With an aggregate population approaching 900 million people, that translates roughly to over 15 per cent of the world's population and an enormous market. Africa is abundantly endowed with incredible mineral and energy wealth, as well as, a robust agricultural sector. By the year 2020, sub-Saharan Africa, according to the U.S. Department of Commerce and its Bureau of Census, will have a population exceeding 1.2 billion people.

 

Ghana, which has had in place a democratically elected government for over two decades, is considered by many economists as one of Africa's brightest economic stars. Africa's economies grew by more than 5 percent in 2004 - their biggest expansion in eight years. Central Africa's oil boom spurred 14.4 percent growth for that region. Ghana's stock exchange is regularly one of the highest-performing markets in the world; in 2003, it was No. 1, gaining 144 percent, according to one analysis. Exports to the US from 37 African nations jumped from 88 percent in 2004, to $26.6 billion. Jeans made in Lesotho are sold in US stores. Also, flowers from Kenya and vegetables from Senegal are regularly available in European shops. Use of cellphones and the Internet is growing faster in Africa than anywhere else, according to the United Nations.

 

These and other statistics are getting more focus amid efforts to boost Africa's image - along with the world's willingness to invest in the continent. Rwandan President, Paul Kagame, speaking in Kenya at the International Press Institute's annual gathering urged the media to play its role,  “not merely as watchdogs and whistle-blowers, but as advocates and educators in our joint venture to make Africa ... a better place."

 

He further argued the negative portrayal hurts Africa's efforts to fix its problems. "One of the reasons why Africa has not been able to attract enough foreign direct investment is the constant negative reporting," he added.

 

Another news-balancing effort comes from a pair of South African men. Fed up with overwhelmingly negative cocktail-party talk about their country, they developed books and videos called "South Africa: The Good News.”

 

Mr. Helge Ronning, professor of media and communications at Oslo University, notes that "Disaster journalism" is a big proportion of western media coverage of Africa, and during emergencies, NGO fund-raising campaigns take on a new vibrancy, gaining tremendously from the images of western humanitarian personnel working heroically as symbols of the decency of international aid and of the NGOs themselves.

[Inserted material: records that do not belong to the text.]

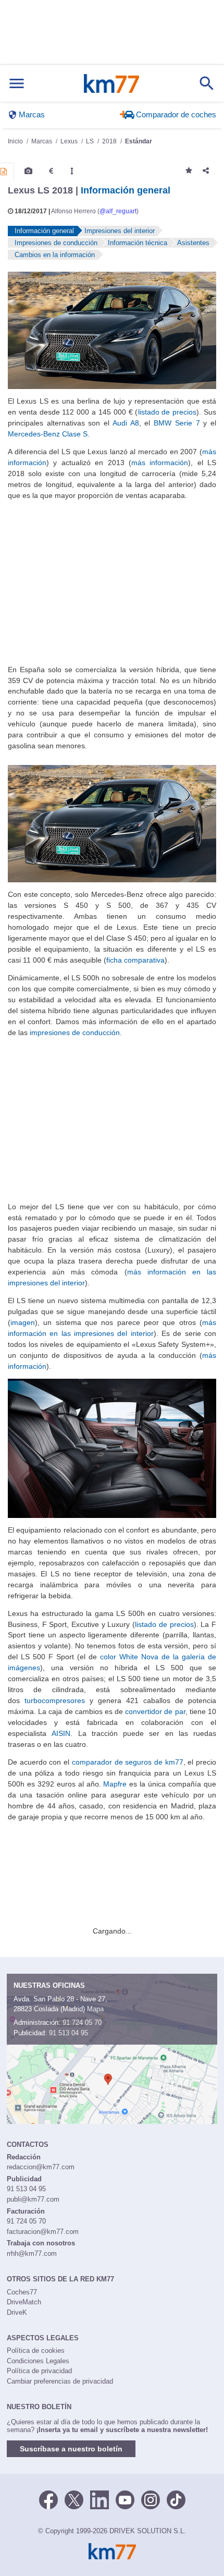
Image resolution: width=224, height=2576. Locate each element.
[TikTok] (176, 2499)
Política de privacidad (39, 2371)
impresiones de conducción (75, 1032)
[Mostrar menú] (16, 83)
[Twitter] (74, 2499)
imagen (22, 1322)
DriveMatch (24, 2302)
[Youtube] (125, 2499)
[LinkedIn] (99, 2499)
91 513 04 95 (68, 2033)
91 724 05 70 (82, 2022)
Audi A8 (126, 423)
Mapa (95, 2009)
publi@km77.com (33, 2199)
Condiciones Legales (38, 2361)
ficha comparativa (135, 960)
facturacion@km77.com (43, 2231)
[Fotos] (28, 171)
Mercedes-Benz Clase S (48, 434)
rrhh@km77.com (32, 2253)
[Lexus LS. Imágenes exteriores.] (112, 329)
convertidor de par (155, 1711)
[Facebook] (48, 2499)
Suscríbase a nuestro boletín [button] (71, 2449)
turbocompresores (54, 1700)
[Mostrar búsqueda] (206, 83)
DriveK (17, 2312)
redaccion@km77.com (40, 2167)
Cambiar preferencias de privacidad (60, 2381)
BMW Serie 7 (177, 423)
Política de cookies (36, 2350)
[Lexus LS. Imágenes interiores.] (112, 1447)
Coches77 (22, 2292)
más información (159, 462)
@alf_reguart (117, 211)
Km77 (111, 83)
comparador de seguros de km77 (127, 1762)
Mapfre (115, 1784)
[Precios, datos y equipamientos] (51, 171)
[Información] (4, 171)
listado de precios (167, 412)
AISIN (61, 1733)
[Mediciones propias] (71, 171)
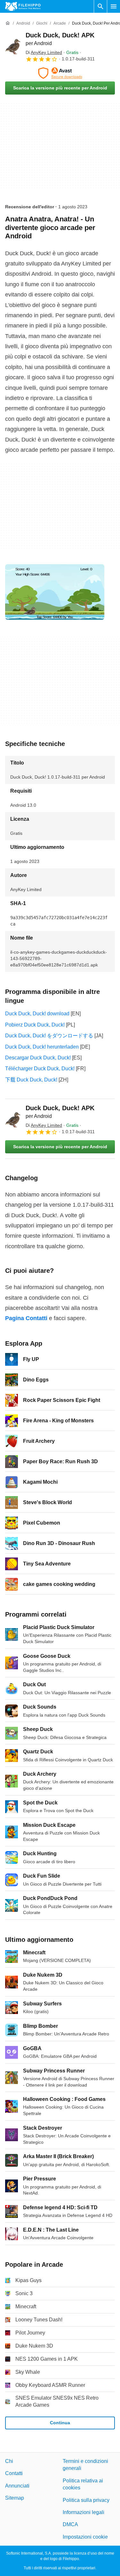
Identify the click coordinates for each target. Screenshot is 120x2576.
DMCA (70, 2524)
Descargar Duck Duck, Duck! (38, 1057)
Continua (60, 2422)
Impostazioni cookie (85, 2537)
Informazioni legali (83, 2512)
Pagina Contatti (26, 1318)
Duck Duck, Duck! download (37, 1013)
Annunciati (17, 2485)
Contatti (14, 2473)
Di (44, 52)
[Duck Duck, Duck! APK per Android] (12, 46)
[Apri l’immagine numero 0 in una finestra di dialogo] (54, 592)
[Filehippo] (23, 6)
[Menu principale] (113, 6)
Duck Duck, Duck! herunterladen (42, 1047)
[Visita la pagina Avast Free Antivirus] (60, 73)
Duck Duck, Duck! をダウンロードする (49, 1035)
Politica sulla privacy (86, 2500)
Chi (9, 2461)
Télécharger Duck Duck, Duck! (40, 1068)
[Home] (7, 23)
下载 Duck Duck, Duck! (31, 1079)
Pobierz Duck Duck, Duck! (35, 1024)
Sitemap (14, 2498)
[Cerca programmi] (100, 6)
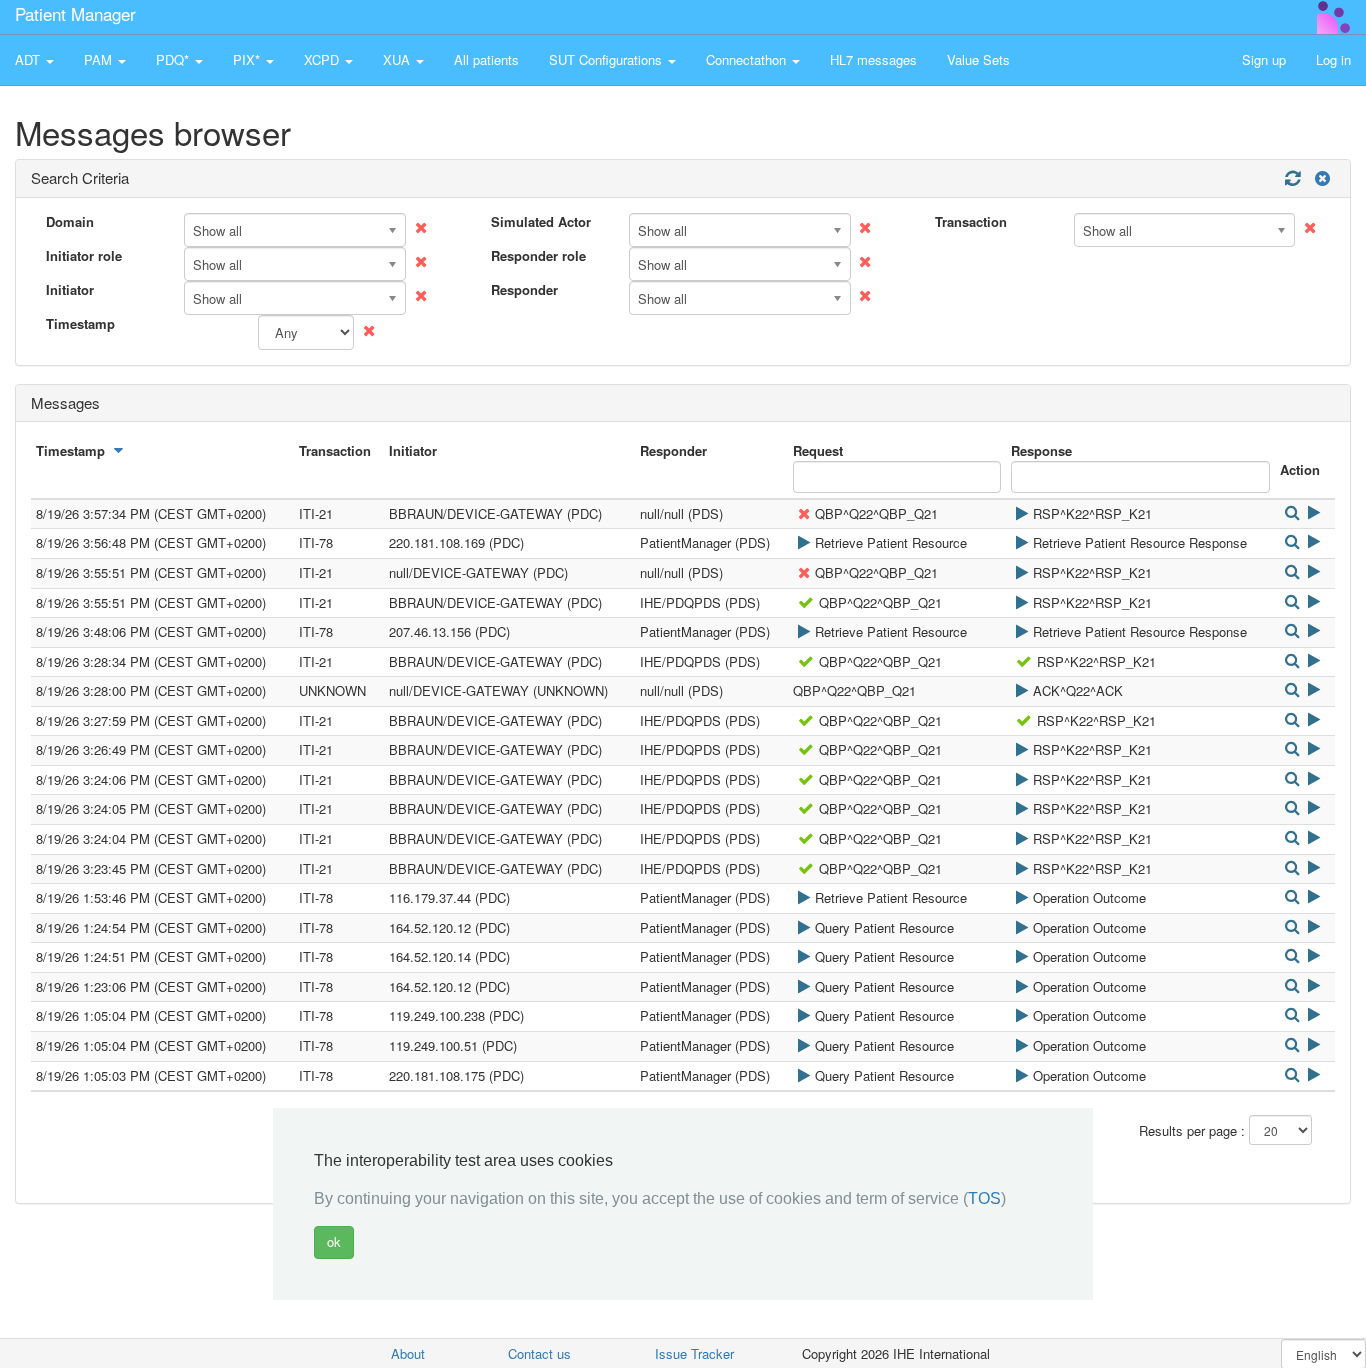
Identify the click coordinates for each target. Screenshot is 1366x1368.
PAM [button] (100, 59)
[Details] (1291, 512)
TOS (984, 1198)
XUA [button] (398, 59)
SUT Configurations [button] (607, 59)
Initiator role (84, 256)
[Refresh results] (1292, 178)
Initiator (70, 290)
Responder (524, 290)
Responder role (538, 256)
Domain (70, 222)
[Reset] (1320, 178)
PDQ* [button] (174, 59)
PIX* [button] (248, 59)
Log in (1333, 59)
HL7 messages (873, 59)
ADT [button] (29, 59)
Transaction (971, 222)
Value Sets (978, 59)
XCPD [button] (323, 59)
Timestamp (80, 324)
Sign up (1264, 59)
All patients (486, 59)
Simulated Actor (541, 222)
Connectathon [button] (748, 59)
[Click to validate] (1021, 513)
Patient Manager (75, 13)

“Context is key to getting to the truth about Africa, argues Brett Bowes, one of the "Good News" founders. Many places in Africa may be a mess, he says, "But the question is: Was this a bigger mess five years ago or not?" In other words, has there been progress?

 

By contrast, observes Charles Stith, former US ambassador to Tanzania, "China has problems, but we see and hear other things about China. Russia has problems, yet we see and read other things about Russia." That same standard, he says, should apply to Africa.

 

“I’m personally sick and tired of the negative publicity on Africa. These kinds of reports are giving our continent and people very negative image in the World. A positive attitude yields 90% of success in anything that we do. There are a lot of good things going on in Kenya such as the appointment of the first female VC of Kenyatta University, the growth of tourism, the new drilling of oil, the good weather and people! Why should the country receive negative publicity? Why should the onset of rains after the drought, the new anti malaria drug combination that has been discovered be relegated to the periphery? We have enough troublemakers, we now need peacemakers,” notes Maureen Mbugua.

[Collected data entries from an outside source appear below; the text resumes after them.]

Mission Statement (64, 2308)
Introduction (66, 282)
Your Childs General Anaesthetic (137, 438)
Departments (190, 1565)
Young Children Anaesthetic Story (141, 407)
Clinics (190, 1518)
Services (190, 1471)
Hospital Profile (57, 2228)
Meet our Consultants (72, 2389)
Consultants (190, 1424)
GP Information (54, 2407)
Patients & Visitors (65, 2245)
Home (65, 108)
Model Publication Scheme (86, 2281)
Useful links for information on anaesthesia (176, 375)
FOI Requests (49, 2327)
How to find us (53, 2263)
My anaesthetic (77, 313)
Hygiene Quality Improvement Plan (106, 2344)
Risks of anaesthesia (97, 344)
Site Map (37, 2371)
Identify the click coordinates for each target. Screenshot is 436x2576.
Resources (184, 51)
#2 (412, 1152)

There is need for the continent to seek full international recognition, not on the basis of pleas for fairness, but on the strength of political stability and dynamic involvement in global affairs. Folklore has it that once; a lizard fell from a tall tree and was not hurt. Seeing that no other creature praised her for the feat, the lizard resolved, “If you refuse to praise me, I will praise myself!” Africa needs more of such “lizards” to dispel the myths surrounding the continent.